Healing Discourse

ヒーリング・リフレクション3 第二十二回 祝・芸術家誕生

◎少し前、本連載にて、尊敬する人の好きな食べ物について聴くと無性に食べてみたくなる、と記した。
 実際にやってみると、「なるほど」と感心することが多いのだが、時にはひどくがっかりさせられるような例外もある。
 私の文章にしばしば登場する肥田春充(肥田式強健術創始者)は、大著『聖中心道肥田式強健術』で、次のように述べている(古めかしい表現は現代語に改めた)。

「(壊れたといの)修理を終わって、家に帰ると、長男の修一郎が、学校から帰って来ている。そこで二人で楊梅やまももの木に登った。スルスルとたちまちてっぺんの細い枝まで行った。マルで猿のようだ。
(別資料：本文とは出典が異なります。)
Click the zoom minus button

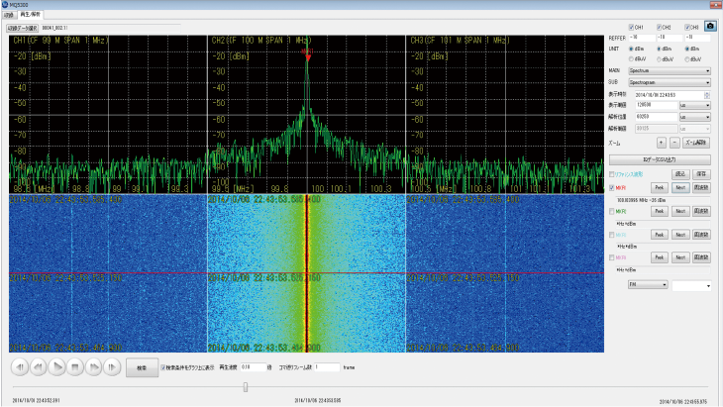[x=674, y=143]
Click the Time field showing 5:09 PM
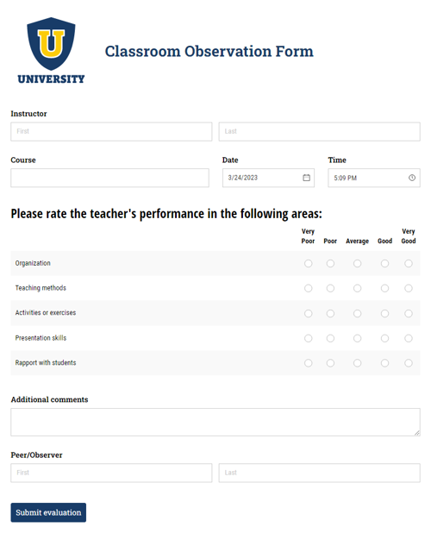 click(x=374, y=178)
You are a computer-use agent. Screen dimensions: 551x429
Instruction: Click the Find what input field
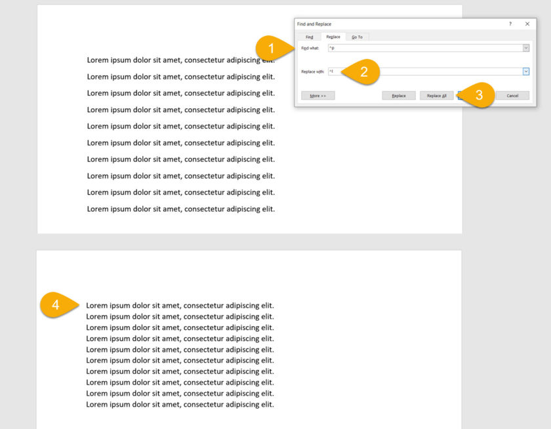[426, 48]
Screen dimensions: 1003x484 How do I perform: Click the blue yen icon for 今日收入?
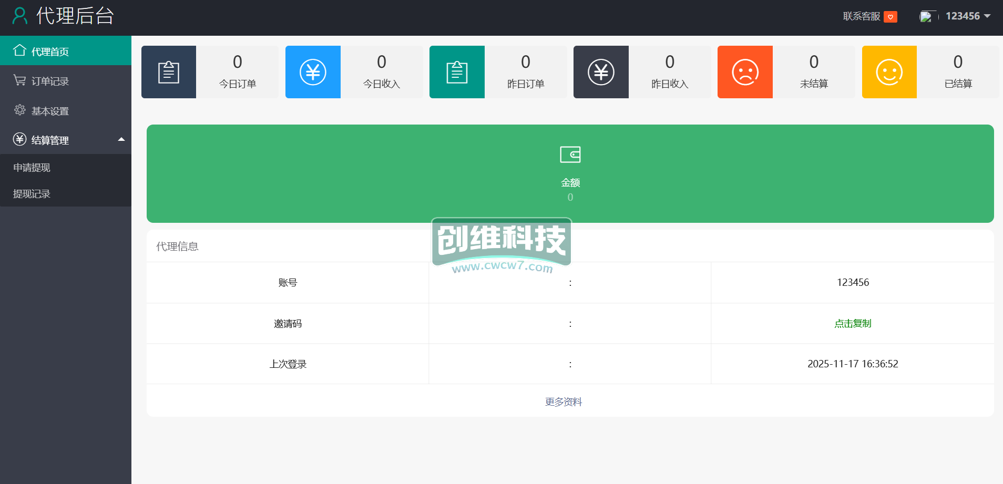click(x=313, y=72)
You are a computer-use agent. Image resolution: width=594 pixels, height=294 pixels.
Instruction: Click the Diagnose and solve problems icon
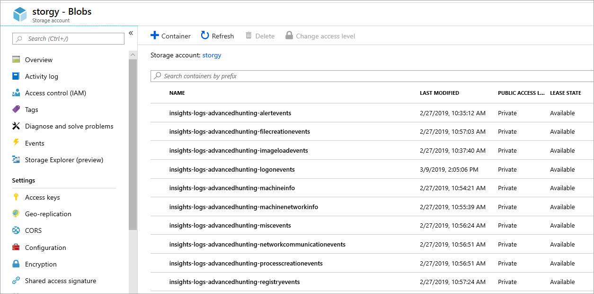pyautogui.click(x=16, y=126)
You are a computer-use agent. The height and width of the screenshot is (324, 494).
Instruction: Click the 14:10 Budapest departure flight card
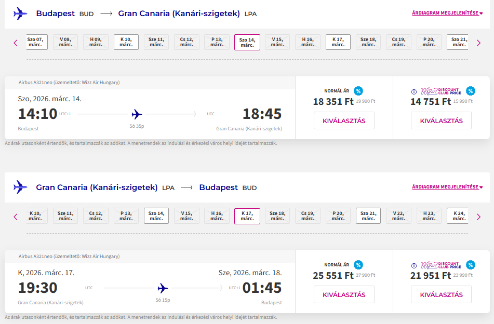tap(150, 114)
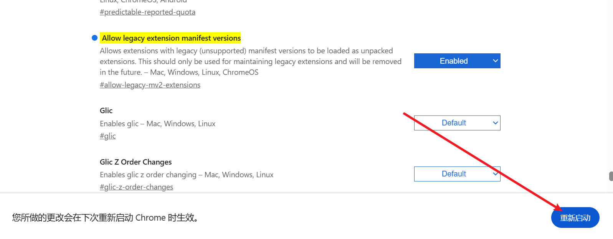This screenshot has width=613, height=239.
Task: Click the chevron arrow on Glic's Default selector
Action: [495, 123]
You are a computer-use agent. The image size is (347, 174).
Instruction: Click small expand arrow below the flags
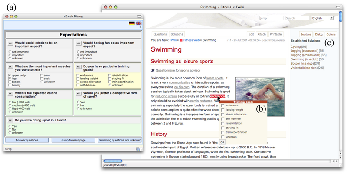[x=140, y=27]
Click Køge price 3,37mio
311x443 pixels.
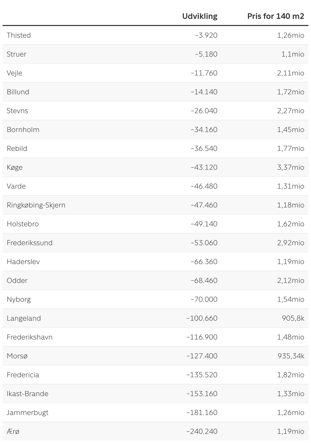(291, 167)

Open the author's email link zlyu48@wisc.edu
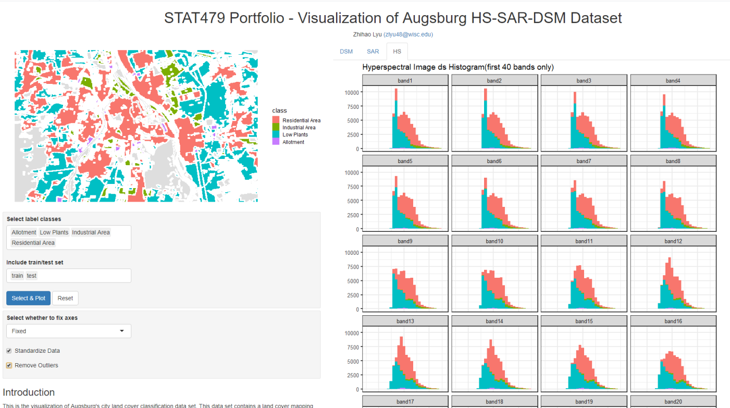click(408, 34)
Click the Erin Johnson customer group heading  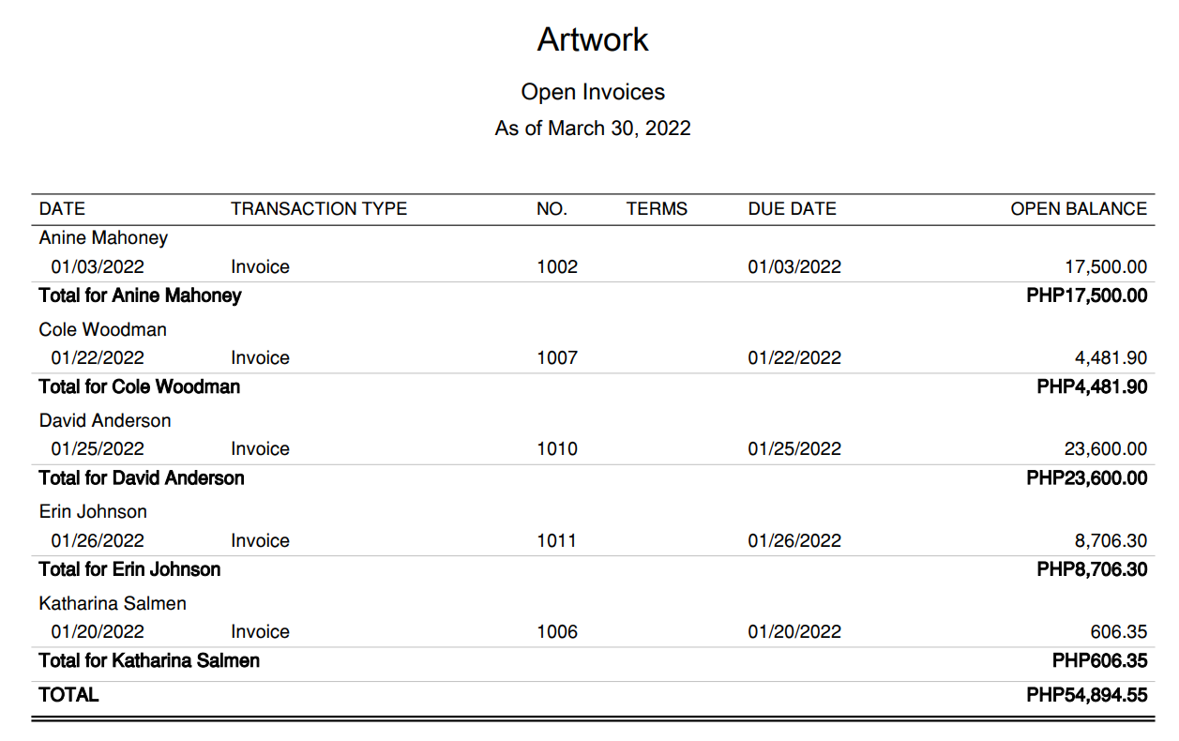click(x=93, y=512)

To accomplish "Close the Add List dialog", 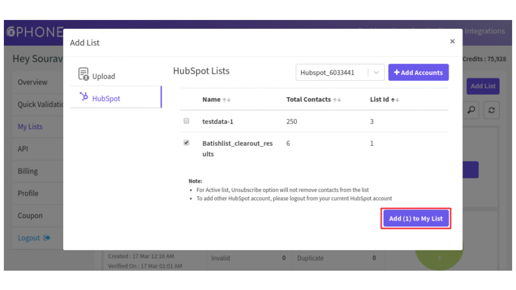I will (x=452, y=41).
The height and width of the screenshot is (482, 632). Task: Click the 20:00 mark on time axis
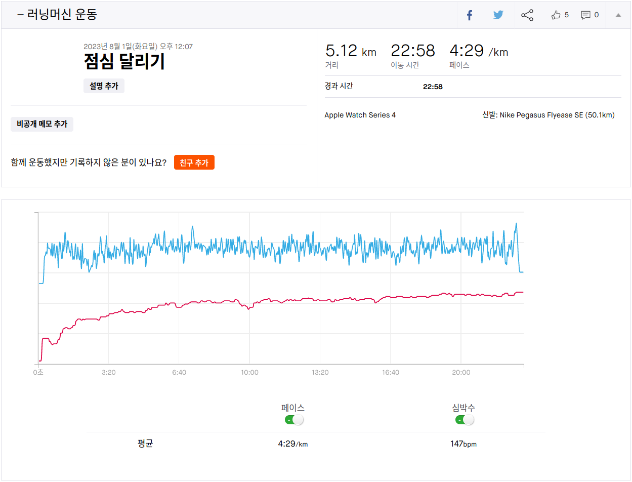461,373
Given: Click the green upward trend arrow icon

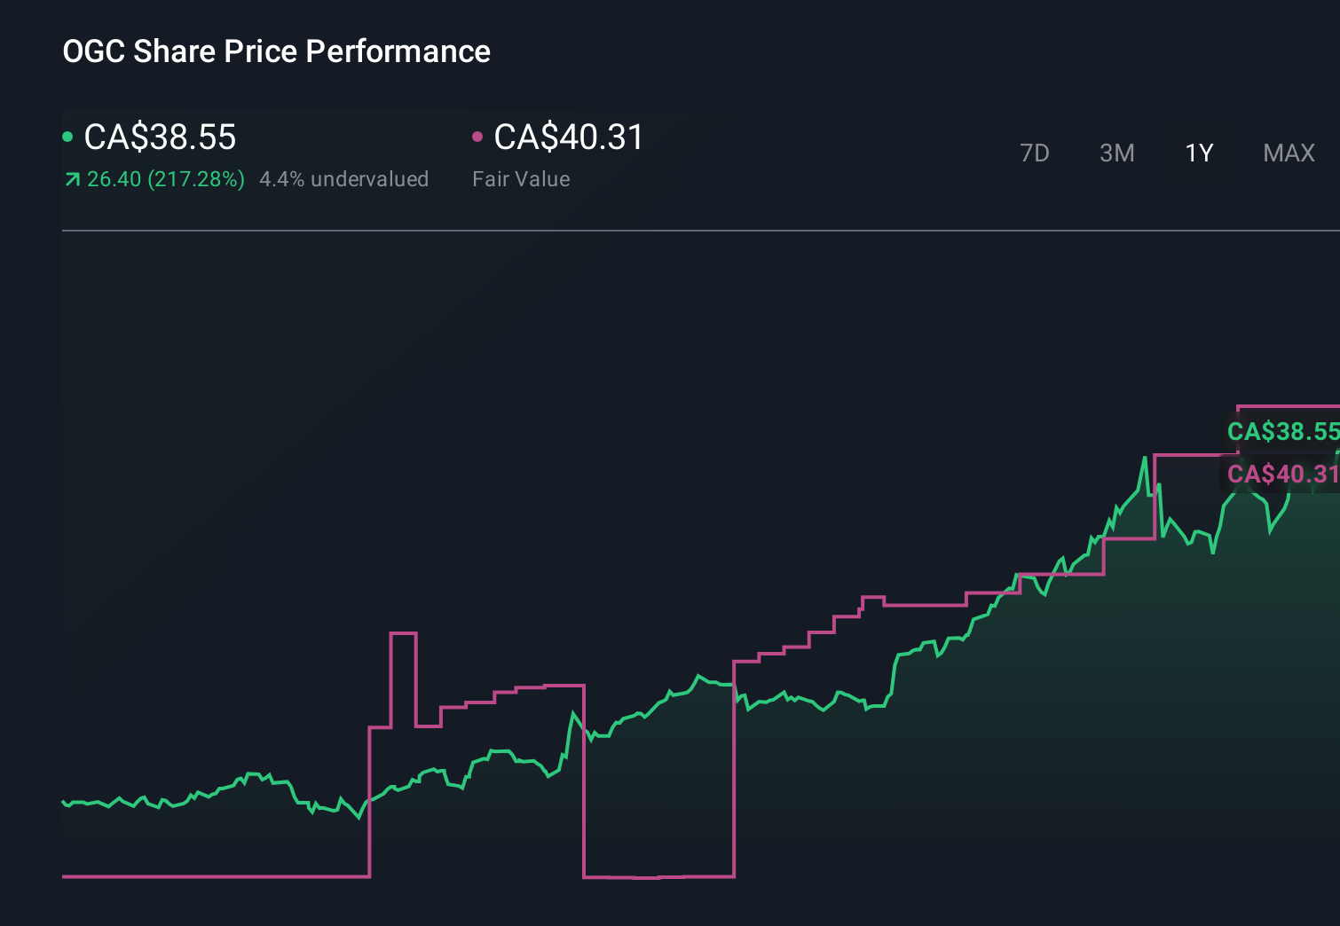Looking at the screenshot, I should pyautogui.click(x=71, y=179).
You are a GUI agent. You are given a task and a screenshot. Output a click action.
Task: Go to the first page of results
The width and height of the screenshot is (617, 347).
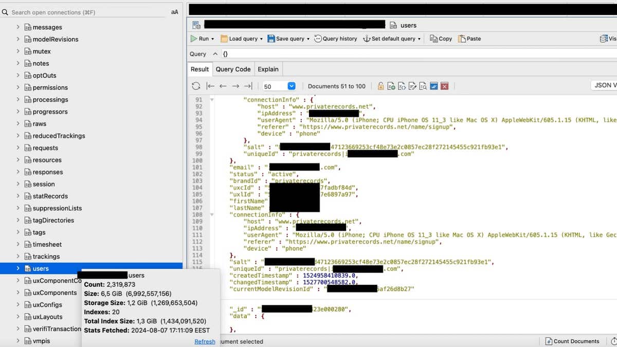pos(210,86)
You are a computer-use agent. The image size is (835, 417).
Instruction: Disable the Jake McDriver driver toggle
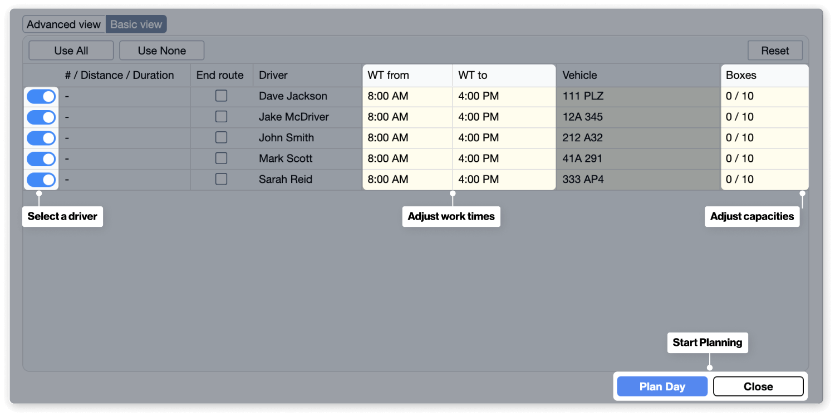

体を枝の中から出してみると、緑の葉と葉の間には、黒い実、紅い実が、一杯鈴なりに、食らいついて枝垂しだれている。大供子供二人は、その中の熟した黒いのを、両手でつまみとって、頬張った。味においては正に果実の王、美味しい汁は、口いっぱいになって、喉から流れ込む。大豆粒よりも、大きな種は、其のままドンドン呑み込んでしまう。二人で二升以上食べた。子供が一升なんか食べられるかと、都人は怪しまれるかもしれないが、事実そのくらいは何でもないし、また一々種を出しておったのでは、せっかくの旨味が、半減されてしまうのだ。ソンなに種を飲み込んで、胃腸に障りはせぬか? 大丈夫、そんな心配は、絶対にない。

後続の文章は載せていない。